I'm also assuming you don't force it into my mouth. Because even if it's proportionate in quantity and quality, the way you give it to me won't make me like it (and nor you!).

I also assume that you do not give it to me three days after my effort, because then I will appreciate it but will not make any connection with my effort because the feeling will have decreased and it is possible that I will have coped with frustration and/or a lack of motivation with no feedback from you in the face of my effort.

You understand it, the chocolate by itself is not enough to motivate me to reproduce a behavior.

And when no chocolate is available or is likely to be aversive...? Many other elements can reinforce my behaviors and motivate me to reproduce them: massages, playing with confident puppies, drinking herbal tea near a fireplace, walking in a canyon, compliments...

How is it related with dogs?

They work exactly the same!

When you use a treat, how big is it? What taste value? Does your dog receive it in proportion to his/her effort? Is he/she able to accept them fully (without conflict of motivation, without health problem, without feeling of force-feeding…)?

What if you don't use treats, what is available to you? So many things !

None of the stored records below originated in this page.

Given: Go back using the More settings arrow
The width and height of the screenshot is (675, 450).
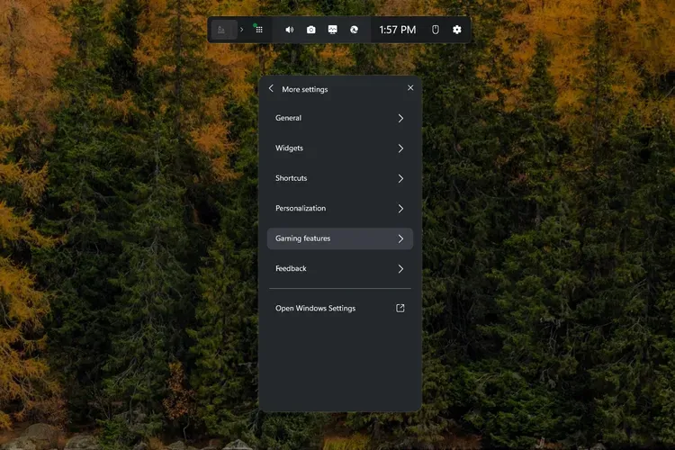Looking at the screenshot, I should tap(271, 88).

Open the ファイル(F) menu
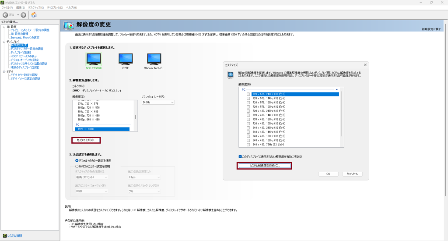pyautogui.click(x=7, y=8)

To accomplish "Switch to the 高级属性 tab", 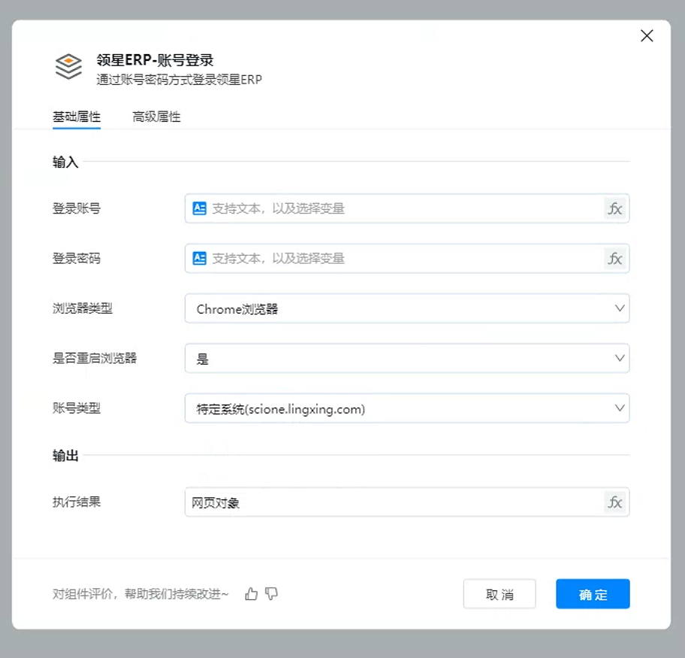I will click(156, 117).
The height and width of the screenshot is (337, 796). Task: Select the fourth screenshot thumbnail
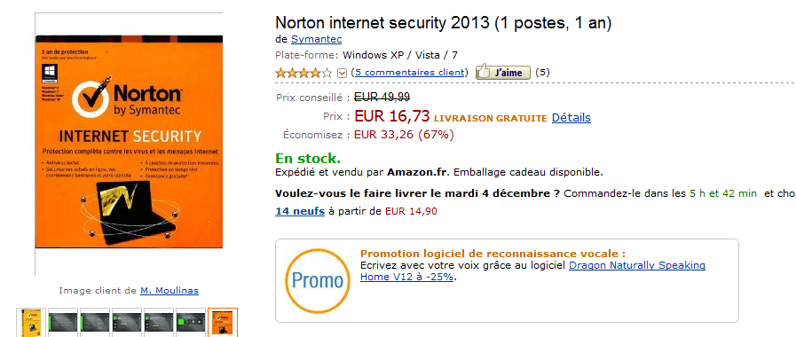[x=127, y=322]
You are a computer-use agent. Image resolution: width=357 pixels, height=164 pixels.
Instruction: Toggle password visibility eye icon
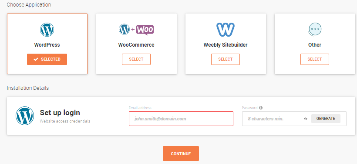point(306,119)
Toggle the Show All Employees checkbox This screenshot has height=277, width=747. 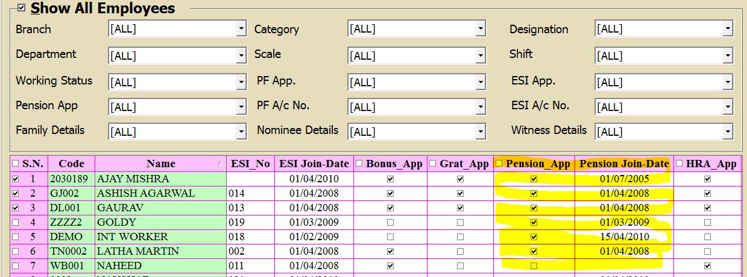(x=22, y=8)
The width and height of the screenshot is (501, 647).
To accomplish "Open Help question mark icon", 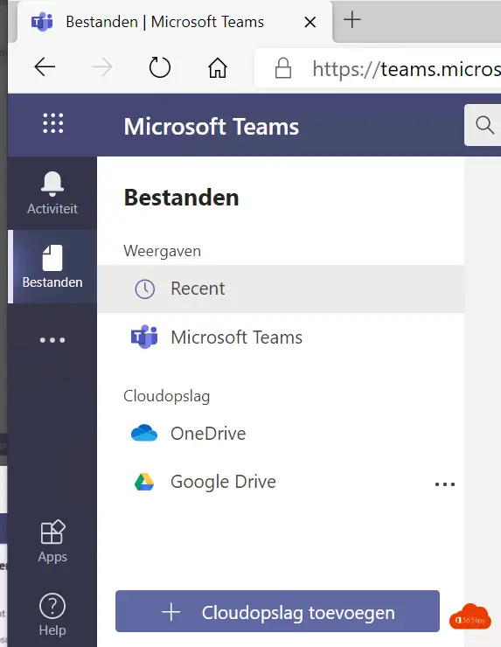I will pyautogui.click(x=52, y=615).
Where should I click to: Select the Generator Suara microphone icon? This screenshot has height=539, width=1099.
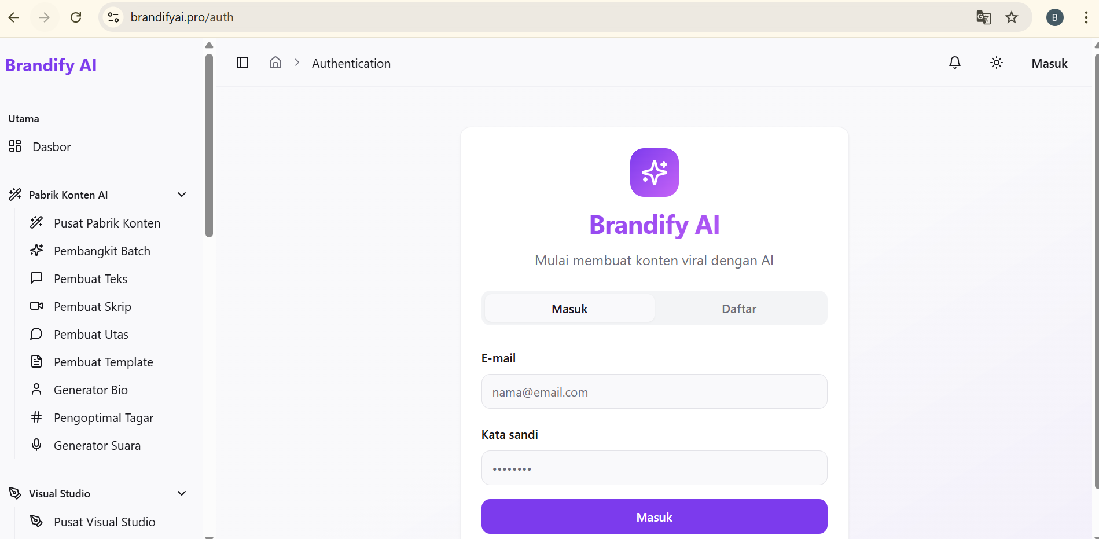point(36,445)
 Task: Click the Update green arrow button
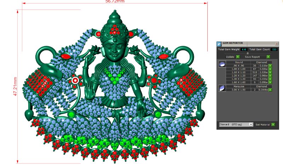tap(238, 56)
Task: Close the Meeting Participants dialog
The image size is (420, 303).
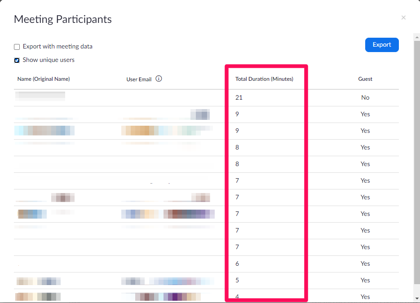Action: 403,18
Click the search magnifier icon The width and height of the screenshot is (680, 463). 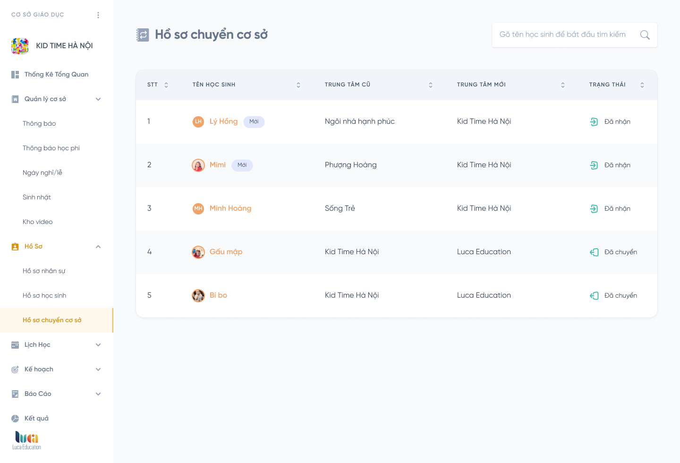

Your dog will be the right one to give you the list. What does he/she like? What motivates him/her to reproduce a behavior and what is pleasing to him/her?

In general, depending on the individual, you can find: playing with friends, chasing a bird, being scratched at the base of its tail, playing tug, rolling in leaves or dung, swimming, learning a trick with you, picking up the path to follow in a walk, being warmed up with a hairdryer… The list is limited to your dog's appreciations and your imagination.